Philip Leverhulme Award: Internet Geographies

I am extremely happy to report the news that I have been awarded one of the 2016 Philip Leverhulme prizes!

I hope to use the resources offered by the Leverhulme Trust to extend my research into information and internet geographies.  This line of research asks who and where is made more powerful and given more voice by the new digital layers of place that augment the places that we live in, and who and where tends to get silenced and excluded. In previous research we have seen some of the ways in which the digital can amplify and strengthen those already in global informational cores. But, as ever more people get connected to the internet, we need to know more about what sort of change we’re seeing over time.
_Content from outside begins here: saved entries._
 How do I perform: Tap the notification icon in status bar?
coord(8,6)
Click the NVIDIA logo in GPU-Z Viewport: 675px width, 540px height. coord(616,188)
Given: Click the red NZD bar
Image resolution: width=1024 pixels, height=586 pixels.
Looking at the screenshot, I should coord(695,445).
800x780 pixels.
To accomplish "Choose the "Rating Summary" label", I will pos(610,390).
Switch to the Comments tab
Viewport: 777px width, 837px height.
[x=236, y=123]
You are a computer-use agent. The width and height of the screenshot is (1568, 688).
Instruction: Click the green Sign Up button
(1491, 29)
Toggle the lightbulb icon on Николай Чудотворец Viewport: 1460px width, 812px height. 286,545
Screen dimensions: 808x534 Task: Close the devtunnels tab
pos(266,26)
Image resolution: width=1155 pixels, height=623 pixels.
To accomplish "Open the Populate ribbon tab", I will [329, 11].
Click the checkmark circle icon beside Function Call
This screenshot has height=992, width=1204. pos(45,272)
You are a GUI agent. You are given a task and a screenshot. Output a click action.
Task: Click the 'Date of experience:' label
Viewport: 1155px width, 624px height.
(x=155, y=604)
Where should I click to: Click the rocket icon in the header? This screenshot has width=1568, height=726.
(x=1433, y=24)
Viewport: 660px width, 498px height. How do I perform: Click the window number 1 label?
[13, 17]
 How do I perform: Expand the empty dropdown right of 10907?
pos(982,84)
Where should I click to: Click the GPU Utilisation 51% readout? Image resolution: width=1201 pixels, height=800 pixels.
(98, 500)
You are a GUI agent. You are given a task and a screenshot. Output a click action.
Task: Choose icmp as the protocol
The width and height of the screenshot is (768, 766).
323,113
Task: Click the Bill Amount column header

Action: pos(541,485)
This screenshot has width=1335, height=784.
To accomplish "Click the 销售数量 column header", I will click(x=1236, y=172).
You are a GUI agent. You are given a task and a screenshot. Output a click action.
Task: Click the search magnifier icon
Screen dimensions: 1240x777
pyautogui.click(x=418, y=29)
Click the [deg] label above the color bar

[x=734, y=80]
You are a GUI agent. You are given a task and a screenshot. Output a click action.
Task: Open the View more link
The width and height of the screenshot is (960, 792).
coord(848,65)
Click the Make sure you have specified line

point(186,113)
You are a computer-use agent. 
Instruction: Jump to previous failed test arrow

Going forwards, this will mean hiring a postdoc trained in some flavour of computational social science/ GIS/ big data/ quantitative geography to work with me  I’ll be posting a job ad soon, but in the meantime please get in touch if you’re interested in working with me on such topics.

It really is a massive honour to have this award and to have the opportunity to use it to further some of our ongoing work. None of this would have been possible without the help of some of my brilliant and  smart collaborators over the last few years. As part of the immediate group of researchers that I’ve supervised at the OII, I’ve had the luck to work closely with Sanna Ojanpera, Nicolas Friederici, Amir Anwar,  Isis Hjorth, Alex Wood, Chris Foster, Stefano De Sabbata, Ralph Straumann, Heather Ford, Joe Shaw, Nisa Haji Ibrahim, Devin Gaffney, Charlotte Smart, Caludio Calvino, Ahmed Medhat, David Palfrey, Richard Farnbrough, Ning Wang, Tessy Onaji, and David Peter Simon: all of whom have played an important part in designing, carrying out, and publishing our scholarship. I also have a broader network of collaborators that I’ve also had the fortune to directly research and publish with: Matt Zook, Monica Stephens, Taylor Shelton, Ate Poorthuis, Bill Dutton, Bernie Hogan, Vili Lehdonvirta, Helena Barnard, Tim Waema, Charles Katua, Casper Andersen, Shilad Sen, Andrea Ballatore, Grant Blank, Scott Hale, Taha Yasseri, Illhem Allagui, Andrew Boulton, Jaz Choi, Han-Teng Liao, Felix Akorli, Grace Illah, Claude Bizimana, Havard Haarstad, Ralph Schroeder, Greg Taylor, Matt Wilson, Jeremy Crampton, Stann Brunn, Sean Gorman, Eduardo Lopez, Iginio Gagliardone, Emmanouil Tranos, Jim Thatcher, Dorothea Kleine, Richard Heeks, Padraig Carmody, and Rina Ghose (apologies if I have missed anyone out).

Just typing out that list of names made me realise how truly incredible the last few years have been, and what a privilege it is to get to work with so many people from such a diverse range of backgrounds. And this list doesn’t even include all of the other people who have helped along the way (such as the ever-helpful support staff at Oxford).

I didn’t intend for such a long post about this award, but once I started to write it became clear that there is no way to say ‘thanks’ for this award without thanking all of the people in my network who actually made it possible.